╔══

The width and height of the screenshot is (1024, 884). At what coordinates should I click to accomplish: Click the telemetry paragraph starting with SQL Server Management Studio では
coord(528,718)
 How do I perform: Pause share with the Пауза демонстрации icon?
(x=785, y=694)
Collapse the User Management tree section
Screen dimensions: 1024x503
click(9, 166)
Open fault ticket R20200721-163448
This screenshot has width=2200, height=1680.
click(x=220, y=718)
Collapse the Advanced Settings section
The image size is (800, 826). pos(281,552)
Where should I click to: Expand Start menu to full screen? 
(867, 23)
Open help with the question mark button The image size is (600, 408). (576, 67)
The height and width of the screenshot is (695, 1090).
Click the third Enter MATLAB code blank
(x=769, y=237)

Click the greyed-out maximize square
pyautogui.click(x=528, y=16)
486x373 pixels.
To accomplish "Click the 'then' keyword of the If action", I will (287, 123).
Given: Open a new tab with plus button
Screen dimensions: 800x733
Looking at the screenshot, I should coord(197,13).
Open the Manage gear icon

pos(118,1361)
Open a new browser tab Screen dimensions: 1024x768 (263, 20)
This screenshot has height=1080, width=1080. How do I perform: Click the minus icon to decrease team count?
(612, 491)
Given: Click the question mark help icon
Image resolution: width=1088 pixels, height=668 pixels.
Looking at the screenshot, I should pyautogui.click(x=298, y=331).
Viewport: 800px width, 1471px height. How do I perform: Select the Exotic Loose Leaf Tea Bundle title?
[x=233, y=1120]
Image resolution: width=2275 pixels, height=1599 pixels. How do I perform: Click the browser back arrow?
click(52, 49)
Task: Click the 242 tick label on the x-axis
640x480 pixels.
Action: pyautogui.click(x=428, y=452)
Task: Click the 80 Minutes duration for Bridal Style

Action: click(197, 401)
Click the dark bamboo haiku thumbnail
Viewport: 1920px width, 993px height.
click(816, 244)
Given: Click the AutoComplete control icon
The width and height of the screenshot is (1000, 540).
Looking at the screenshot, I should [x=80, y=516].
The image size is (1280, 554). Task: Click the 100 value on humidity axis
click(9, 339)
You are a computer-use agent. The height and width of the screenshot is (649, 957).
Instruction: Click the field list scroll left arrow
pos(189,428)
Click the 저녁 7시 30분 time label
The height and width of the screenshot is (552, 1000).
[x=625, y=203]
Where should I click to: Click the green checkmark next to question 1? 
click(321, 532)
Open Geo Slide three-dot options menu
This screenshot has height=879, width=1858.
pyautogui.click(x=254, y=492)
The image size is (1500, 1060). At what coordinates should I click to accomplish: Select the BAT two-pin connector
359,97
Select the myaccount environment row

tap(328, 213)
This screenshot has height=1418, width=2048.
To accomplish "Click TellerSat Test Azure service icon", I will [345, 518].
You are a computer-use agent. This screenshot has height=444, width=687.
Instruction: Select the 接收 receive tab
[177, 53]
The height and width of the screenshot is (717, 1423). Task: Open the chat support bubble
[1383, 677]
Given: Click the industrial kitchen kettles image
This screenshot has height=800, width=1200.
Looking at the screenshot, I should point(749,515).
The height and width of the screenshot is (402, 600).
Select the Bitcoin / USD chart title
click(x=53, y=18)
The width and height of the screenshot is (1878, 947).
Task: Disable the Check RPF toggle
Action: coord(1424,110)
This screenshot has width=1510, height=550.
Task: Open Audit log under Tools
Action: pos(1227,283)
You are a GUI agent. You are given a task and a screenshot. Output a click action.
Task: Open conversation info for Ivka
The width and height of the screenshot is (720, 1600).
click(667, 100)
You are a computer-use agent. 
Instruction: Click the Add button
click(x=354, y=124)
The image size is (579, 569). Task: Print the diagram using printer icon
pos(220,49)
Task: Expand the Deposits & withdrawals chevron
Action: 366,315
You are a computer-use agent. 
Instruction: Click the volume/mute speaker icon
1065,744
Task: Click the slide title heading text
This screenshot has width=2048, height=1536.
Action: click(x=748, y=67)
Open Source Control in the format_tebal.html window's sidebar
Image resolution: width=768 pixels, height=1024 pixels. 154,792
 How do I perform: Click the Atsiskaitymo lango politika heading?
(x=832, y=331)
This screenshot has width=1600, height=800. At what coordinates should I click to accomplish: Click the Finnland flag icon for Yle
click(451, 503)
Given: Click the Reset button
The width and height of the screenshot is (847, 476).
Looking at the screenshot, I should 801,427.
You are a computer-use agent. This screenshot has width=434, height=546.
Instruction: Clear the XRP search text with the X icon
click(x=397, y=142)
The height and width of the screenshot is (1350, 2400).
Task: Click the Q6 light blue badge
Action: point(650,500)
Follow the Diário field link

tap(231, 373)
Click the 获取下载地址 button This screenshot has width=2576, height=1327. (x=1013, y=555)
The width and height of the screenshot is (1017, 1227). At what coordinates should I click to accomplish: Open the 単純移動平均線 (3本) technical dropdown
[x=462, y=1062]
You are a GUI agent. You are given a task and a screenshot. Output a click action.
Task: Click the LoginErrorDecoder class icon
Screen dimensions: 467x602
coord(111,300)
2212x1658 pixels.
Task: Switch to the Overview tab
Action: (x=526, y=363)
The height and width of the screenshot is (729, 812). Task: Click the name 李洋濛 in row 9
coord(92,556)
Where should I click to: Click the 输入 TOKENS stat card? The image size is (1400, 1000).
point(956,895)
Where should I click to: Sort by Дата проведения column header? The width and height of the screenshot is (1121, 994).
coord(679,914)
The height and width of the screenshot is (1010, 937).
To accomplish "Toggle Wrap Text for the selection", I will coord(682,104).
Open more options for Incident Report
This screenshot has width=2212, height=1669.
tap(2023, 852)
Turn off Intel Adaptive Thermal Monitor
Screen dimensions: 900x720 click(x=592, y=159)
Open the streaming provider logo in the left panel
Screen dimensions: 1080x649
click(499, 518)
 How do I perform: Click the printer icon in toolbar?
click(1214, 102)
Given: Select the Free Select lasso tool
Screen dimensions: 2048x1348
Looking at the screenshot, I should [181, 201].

╚══

== EXERCISE ==
Please update the lines above by replacing each "How do I perform" with "How can I do" and keeping everything else the same.

== SOLUTION TO THIS TASK ==
The width and height of the screenshot is (1024, 884). At what coordinates should I click to accomplish: Click the telemetry paragraph starting with SQL Server Management Studio では
coord(528,718)
 How can I do: Pause share with the Пауза демонстрации icon?
(x=785, y=694)
Collapse the User Management tree section
Screen dimensions: 1024x503
click(9, 166)
Open fault ticket R20200721-163448
This screenshot has width=2200, height=1680.
click(x=220, y=718)
Collapse the Advanced Settings section
The image size is (800, 826). pos(281,552)
Where should I click to: Expand Start menu to full screen? 
(867, 23)
Open help with the question mark button The image size is (600, 408). (576, 67)
The height and width of the screenshot is (695, 1090).
Click the third Enter MATLAB code blank
(x=769, y=237)

Click the greyed-out maximize square
pyautogui.click(x=528, y=16)
486x373 pixels.
To accomplish "Click the 'then' keyword of the If action", I will (287, 123).
Given: Open a new tab with plus button
Screen dimensions: 800x733
Looking at the screenshot, I should coord(197,13).
Open the Manage gear icon

pos(118,1361)
Open a new browser tab Screen dimensions: 1024x768 (263, 20)
This screenshot has height=1080, width=1080. How can I do: Click the minus icon to decrease team count?
(612, 491)
Given: Click the question mark help icon
Image resolution: width=1088 pixels, height=668 pixels.
Looking at the screenshot, I should pyautogui.click(x=298, y=331).
Viewport: 800px width, 1471px height. How can I do: Select the Exotic Loose Leaf Tea Bundle title?
[x=233, y=1120]
Image resolution: width=2275 pixels, height=1599 pixels. How can I do: Click the browser back arrow?
click(52, 49)
Task: Click the 242 tick label on the x-axis
640x480 pixels.
Action: pyautogui.click(x=428, y=452)
Task: Click the 80 Minutes duration for Bridal Style

Action: click(197, 401)
Click the dark bamboo haiku thumbnail
Viewport: 1920px width, 993px height.
click(816, 244)
Given: Click the AutoComplete control icon
The width and height of the screenshot is (1000, 540).
Looking at the screenshot, I should [x=80, y=516].
The image size is (1280, 554). Task: Click the 100 value on humidity axis
click(9, 339)
You are a computer-use agent. The height and width of the screenshot is (649, 957).
Instruction: Click the field list scroll left arrow
pos(189,428)
Click the 저녁 7시 30분 time label
The height and width of the screenshot is (552, 1000).
[x=625, y=203]
Where should I click to: Click the green checkmark next to question 1? 
click(321, 532)
Open Geo Slide three-dot options menu
This screenshot has height=879, width=1858.
pyautogui.click(x=254, y=492)
The image size is (1500, 1060). At what coordinates should I click to accomplish: Select the BAT two-pin connector
359,97
Select the myaccount environment row

tap(328, 213)
This screenshot has height=1418, width=2048.
To accomplish "Click TellerSat Test Azure service icon", I will [345, 518].
You are a computer-use agent. This screenshot has height=444, width=687.
Instruction: Select the 接收 receive tab
[177, 53]
The height and width of the screenshot is (717, 1423). Task: Open the chat support bubble
[1383, 677]
Given: Click the industrial kitchen kettles image
This screenshot has height=800, width=1200.
Looking at the screenshot, I should point(749,515).
The height and width of the screenshot is (402, 600).
Select the Bitcoin / USD chart title
click(x=53, y=18)
The width and height of the screenshot is (1878, 947).
Task: Disable the Check RPF toggle
Action: coord(1424,110)
This screenshot has width=1510, height=550.
Task: Open Audit log under Tools
Action: pos(1227,283)
You are a GUI agent. You are given a task and a screenshot. Output a click action.
Task: Open conversation info for Ivka
The width and height of the screenshot is (720, 1600).
click(667, 100)
You are a computer-use agent. 
Instruction: Click the Add button
click(x=354, y=124)
The image size is (579, 569). Task: Print the diagram using printer icon
pos(220,49)
Task: Expand the Deposits & withdrawals chevron
Action: 366,315
You are a computer-use agent. 
Instruction: Click the volume/mute speaker icon
1065,744
Task: Click the slide title heading text
This screenshot has width=2048, height=1536.
Action: click(x=748, y=67)
Open Source Control in the format_tebal.html window's sidebar
Image resolution: width=768 pixels, height=1024 pixels. 154,792
 How can I do: Click the Atsiskaitymo lango politika heading?
(x=832, y=331)
This screenshot has width=1600, height=800. At what coordinates should I click to accomplish: Click the Finnland flag icon for Yle
click(451, 503)
Given: Click the Reset button
The width and height of the screenshot is (847, 476).
Looking at the screenshot, I should 801,427.
You are a computer-use agent. This screenshot has width=434, height=546.
Instruction: Clear the XRP search text with the X icon
click(x=397, y=142)
The height and width of the screenshot is (1350, 2400).
Task: Click the Q6 light blue badge
Action: point(650,500)
Follow the Diário field link

tap(231, 373)
Click the 获取下载地址 button This screenshot has width=2576, height=1327. (x=1013, y=555)
The width and height of the screenshot is (1017, 1227). At what coordinates should I click to accomplish: Open the 単純移動平均線 (3本) technical dropdown
[x=462, y=1062]
You are a GUI agent. You are given a task and a screenshot. Output a click action.
Task: Click the LoginErrorDecoder class icon
Screen dimensions: 467x602
coord(111,300)
2212x1658 pixels.
Task: Switch to the Overview tab
Action: (x=526, y=363)
The height and width of the screenshot is (729, 812). Task: Click the name 李洋濛 in row 9
coord(92,556)
Where should I click to: Click the 输入 TOKENS stat card? The image size is (1400, 1000).
point(956,895)
Where should I click to: Sort by Дата проведения column header? The width and height of the screenshot is (1121, 994).
coord(679,914)
The height and width of the screenshot is (1010, 937).
To accomplish "Toggle Wrap Text for the selection", I will coord(682,104).
Open more options for Incident Report
This screenshot has width=2212, height=1669.
tap(2023, 852)
Turn off Intel Adaptive Thermal Monitor
Screen dimensions: 900x720 click(x=592, y=159)
Open the streaming provider logo in the left panel
Screen dimensions: 1080x649
click(499, 518)
 How can I do: Click the printer icon in toolbar?
click(1214, 102)
Given: Select the Free Select lasso tool
Screen dimensions: 2048x1348
Looking at the screenshot, I should [181, 201].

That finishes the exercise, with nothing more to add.